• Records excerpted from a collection
━━━━━━

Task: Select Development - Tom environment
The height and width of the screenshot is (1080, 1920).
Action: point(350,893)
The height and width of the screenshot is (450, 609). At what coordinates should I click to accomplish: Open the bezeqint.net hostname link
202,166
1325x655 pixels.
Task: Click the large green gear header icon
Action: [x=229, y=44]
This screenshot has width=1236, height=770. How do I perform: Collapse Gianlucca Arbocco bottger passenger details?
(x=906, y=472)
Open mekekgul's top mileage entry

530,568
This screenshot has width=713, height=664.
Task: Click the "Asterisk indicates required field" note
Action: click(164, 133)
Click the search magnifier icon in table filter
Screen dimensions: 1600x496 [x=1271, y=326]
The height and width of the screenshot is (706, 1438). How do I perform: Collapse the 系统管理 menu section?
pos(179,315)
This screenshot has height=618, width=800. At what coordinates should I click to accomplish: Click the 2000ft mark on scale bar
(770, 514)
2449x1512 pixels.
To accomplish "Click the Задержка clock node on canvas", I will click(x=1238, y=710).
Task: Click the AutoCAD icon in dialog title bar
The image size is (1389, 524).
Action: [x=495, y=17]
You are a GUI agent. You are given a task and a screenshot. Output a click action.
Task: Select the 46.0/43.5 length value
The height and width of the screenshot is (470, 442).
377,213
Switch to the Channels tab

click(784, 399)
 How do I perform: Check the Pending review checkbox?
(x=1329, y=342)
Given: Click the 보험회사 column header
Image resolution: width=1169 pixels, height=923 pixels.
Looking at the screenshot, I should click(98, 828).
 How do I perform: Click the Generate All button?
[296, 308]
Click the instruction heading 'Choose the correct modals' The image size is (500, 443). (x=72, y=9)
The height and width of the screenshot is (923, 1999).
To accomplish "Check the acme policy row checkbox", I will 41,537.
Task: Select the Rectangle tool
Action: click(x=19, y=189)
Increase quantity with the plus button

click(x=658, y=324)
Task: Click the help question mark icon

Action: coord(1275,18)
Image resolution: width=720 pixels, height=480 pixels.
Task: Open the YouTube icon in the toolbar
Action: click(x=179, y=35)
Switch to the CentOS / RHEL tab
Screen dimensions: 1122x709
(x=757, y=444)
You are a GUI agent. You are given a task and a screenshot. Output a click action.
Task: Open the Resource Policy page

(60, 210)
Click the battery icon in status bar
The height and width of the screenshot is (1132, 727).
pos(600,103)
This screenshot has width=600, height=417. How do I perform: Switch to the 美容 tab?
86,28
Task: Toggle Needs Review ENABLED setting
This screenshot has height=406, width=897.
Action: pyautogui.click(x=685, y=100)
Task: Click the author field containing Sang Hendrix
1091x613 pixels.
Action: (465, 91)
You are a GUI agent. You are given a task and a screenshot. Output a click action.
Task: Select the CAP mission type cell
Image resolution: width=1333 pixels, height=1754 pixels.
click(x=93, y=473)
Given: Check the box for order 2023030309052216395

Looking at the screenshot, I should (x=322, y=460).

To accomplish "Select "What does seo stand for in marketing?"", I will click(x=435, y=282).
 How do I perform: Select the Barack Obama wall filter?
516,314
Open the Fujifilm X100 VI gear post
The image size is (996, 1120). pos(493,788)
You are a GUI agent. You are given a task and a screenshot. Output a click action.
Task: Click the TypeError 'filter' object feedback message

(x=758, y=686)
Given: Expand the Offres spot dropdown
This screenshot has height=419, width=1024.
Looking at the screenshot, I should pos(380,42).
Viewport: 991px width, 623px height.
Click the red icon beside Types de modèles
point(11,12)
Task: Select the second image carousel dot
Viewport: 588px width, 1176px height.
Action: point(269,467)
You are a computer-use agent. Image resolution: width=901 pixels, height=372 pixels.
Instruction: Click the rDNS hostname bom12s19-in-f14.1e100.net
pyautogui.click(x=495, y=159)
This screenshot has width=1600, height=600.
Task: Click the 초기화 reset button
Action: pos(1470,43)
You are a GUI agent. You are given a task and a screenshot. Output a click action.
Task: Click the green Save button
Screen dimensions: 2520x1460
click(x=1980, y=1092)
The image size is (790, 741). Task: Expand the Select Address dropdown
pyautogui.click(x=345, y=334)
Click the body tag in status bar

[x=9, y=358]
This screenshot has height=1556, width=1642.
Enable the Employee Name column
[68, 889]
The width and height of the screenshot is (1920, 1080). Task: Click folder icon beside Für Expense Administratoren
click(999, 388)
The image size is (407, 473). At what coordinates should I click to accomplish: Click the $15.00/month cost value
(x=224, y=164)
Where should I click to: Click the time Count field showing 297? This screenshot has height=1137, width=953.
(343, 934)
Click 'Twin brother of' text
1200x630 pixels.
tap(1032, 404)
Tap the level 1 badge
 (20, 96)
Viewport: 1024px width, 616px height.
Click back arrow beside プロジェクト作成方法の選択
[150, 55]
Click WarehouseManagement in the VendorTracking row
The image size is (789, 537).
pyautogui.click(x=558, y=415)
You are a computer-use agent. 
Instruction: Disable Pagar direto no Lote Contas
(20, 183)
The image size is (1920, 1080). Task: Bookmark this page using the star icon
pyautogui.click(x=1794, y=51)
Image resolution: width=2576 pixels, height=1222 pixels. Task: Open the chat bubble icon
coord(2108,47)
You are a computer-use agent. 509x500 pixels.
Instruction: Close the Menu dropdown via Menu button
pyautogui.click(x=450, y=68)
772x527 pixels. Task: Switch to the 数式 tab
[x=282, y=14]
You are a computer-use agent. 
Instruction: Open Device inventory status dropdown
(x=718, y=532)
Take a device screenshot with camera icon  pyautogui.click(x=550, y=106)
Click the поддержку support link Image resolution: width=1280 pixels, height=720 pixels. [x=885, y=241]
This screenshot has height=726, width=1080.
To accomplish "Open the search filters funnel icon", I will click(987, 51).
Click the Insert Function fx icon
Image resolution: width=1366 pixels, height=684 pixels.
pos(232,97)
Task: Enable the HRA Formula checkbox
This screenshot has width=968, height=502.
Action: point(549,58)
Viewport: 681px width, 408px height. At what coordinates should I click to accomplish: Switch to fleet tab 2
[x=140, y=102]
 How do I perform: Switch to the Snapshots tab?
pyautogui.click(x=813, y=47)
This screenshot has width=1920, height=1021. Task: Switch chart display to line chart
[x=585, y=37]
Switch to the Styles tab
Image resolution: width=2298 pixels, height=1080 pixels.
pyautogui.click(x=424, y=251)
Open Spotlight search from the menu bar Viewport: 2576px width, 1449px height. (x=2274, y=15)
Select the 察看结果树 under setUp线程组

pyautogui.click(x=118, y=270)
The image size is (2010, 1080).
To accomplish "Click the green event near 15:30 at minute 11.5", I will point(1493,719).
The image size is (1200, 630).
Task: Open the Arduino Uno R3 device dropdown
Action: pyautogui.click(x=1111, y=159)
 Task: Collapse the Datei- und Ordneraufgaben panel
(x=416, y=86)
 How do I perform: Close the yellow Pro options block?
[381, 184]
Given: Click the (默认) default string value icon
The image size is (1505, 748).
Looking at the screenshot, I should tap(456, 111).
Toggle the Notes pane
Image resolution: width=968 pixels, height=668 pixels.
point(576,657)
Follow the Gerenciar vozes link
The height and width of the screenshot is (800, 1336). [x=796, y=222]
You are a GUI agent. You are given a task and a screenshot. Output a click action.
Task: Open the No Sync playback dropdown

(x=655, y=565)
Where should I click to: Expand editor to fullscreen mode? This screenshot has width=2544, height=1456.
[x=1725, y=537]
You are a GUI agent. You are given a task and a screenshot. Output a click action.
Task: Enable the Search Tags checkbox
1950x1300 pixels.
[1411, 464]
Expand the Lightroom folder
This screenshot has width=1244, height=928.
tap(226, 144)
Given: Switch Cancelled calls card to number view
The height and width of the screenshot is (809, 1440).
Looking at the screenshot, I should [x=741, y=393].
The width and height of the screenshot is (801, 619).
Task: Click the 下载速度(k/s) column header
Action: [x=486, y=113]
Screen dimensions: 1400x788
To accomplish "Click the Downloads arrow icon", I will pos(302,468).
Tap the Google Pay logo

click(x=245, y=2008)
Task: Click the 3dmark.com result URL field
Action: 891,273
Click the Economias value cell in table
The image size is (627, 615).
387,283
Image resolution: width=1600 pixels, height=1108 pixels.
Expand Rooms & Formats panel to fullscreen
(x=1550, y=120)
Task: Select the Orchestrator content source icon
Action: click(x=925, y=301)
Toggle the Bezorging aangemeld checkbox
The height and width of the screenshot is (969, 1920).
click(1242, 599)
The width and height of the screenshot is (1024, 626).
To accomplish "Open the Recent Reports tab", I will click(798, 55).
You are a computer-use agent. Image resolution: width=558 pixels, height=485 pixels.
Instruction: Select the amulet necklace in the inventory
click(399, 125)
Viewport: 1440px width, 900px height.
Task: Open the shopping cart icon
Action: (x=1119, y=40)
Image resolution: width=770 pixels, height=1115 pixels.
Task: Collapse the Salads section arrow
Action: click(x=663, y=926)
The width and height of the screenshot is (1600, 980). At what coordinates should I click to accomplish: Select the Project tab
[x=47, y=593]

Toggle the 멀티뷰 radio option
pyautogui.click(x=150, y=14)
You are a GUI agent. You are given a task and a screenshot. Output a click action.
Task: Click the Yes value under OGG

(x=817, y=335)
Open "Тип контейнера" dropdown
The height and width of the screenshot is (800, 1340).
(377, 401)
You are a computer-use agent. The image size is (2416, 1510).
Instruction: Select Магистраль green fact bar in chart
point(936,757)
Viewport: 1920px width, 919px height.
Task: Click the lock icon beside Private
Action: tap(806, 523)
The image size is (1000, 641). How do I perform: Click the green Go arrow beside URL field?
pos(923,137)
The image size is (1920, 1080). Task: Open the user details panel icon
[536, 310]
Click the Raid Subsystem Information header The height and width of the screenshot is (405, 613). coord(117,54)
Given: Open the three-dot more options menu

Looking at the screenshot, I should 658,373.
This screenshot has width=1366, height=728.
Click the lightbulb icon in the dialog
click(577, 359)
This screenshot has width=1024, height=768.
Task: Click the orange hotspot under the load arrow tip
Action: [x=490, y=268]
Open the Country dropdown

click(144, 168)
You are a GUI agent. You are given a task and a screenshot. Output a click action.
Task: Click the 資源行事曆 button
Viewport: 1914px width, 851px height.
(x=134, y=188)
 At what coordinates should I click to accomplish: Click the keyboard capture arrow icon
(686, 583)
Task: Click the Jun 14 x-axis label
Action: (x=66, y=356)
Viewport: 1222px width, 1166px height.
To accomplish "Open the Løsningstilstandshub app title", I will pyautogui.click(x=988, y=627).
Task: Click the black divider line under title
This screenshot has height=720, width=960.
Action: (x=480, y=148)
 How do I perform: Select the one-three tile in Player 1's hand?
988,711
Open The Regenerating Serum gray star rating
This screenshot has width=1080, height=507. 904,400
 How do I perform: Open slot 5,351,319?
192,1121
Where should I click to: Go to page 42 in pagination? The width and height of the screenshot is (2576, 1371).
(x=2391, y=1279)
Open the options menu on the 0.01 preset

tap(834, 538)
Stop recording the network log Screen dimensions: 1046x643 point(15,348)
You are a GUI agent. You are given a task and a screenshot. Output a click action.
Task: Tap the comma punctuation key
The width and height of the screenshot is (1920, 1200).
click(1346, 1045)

━━━━━━

• Task directions
Arrange the lines of the records above as a numbered list, starting at the line that contains "will click(x=435, y=282)." and ending at the line that contains "Action: point(269,467)", with blank lines left out.

• Complete answer
1. To accomplish "Select "What does seo stand for in marketing?"", I will click(x=435, y=282).
2.  How do I perform: Select the Barack Obama wall filter?
3. 516,314
4. Open the Fujifilm X100 VI gear post
5. The image size is (996, 1120). pos(493,788)
6. You are a GUI agent. You are given a task and a screenshot. Output a click action.
7. Task: Click the TypeError 'filter' object feedback message
8. (x=758, y=686)
9. Given: Expand the Offres spot dropdown
10. This screenshot has height=419, width=1024.
11. Looking at the screenshot, I should pos(380,42).
12. Viewport: 991px width, 623px height.
13. Click the red icon beside Types de modèles
14. point(11,12)
15. Task: Select the second image carousel dot
16. Viewport: 588px width, 1176px height.
17. Action: point(269,467)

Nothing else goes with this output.